* PROBLEM *
Please copy out the stretch of records from the line containing "Given: Activate the Rotate tool in toolbox" through the line containing "(x=260, y=92)", both lines included, unchanged.
** start EXTRACTED MATERIAL **
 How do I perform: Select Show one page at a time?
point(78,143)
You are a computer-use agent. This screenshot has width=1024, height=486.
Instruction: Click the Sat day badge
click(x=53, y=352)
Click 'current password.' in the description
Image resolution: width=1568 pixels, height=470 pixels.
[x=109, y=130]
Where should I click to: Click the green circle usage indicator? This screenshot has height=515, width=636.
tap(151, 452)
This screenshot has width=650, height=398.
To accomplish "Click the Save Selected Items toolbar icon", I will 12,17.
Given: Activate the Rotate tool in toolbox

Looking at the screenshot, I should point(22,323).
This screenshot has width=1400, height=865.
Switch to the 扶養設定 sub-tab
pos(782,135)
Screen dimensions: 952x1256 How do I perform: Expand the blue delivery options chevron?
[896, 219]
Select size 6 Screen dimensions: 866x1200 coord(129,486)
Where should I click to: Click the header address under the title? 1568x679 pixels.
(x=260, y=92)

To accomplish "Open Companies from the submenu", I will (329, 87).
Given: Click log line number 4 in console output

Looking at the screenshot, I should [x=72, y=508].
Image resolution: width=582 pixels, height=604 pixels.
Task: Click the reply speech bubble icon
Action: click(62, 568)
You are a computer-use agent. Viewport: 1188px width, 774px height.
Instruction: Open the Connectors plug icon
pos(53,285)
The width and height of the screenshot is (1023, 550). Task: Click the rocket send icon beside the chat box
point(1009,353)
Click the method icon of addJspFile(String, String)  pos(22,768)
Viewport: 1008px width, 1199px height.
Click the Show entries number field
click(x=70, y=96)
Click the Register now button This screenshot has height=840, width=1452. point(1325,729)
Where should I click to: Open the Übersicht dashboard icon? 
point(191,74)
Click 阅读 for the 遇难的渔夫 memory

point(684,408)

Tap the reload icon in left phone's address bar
** end EXTRACTED MATERIAL **
* FULL RESPONSE *
Given: Activate the Rotate tool in toolbox

Looking at the screenshot, I should point(22,323).
This screenshot has width=1400, height=865.
Switch to the 扶養設定 sub-tab
pos(782,135)
Screen dimensions: 952x1256 How do I perform: Expand the blue delivery options chevron?
[896, 219]
Select size 6 Screen dimensions: 866x1200 coord(129,486)
Where should I click to: Click the header address under the title? 1568x679 pixels.
(x=260, y=92)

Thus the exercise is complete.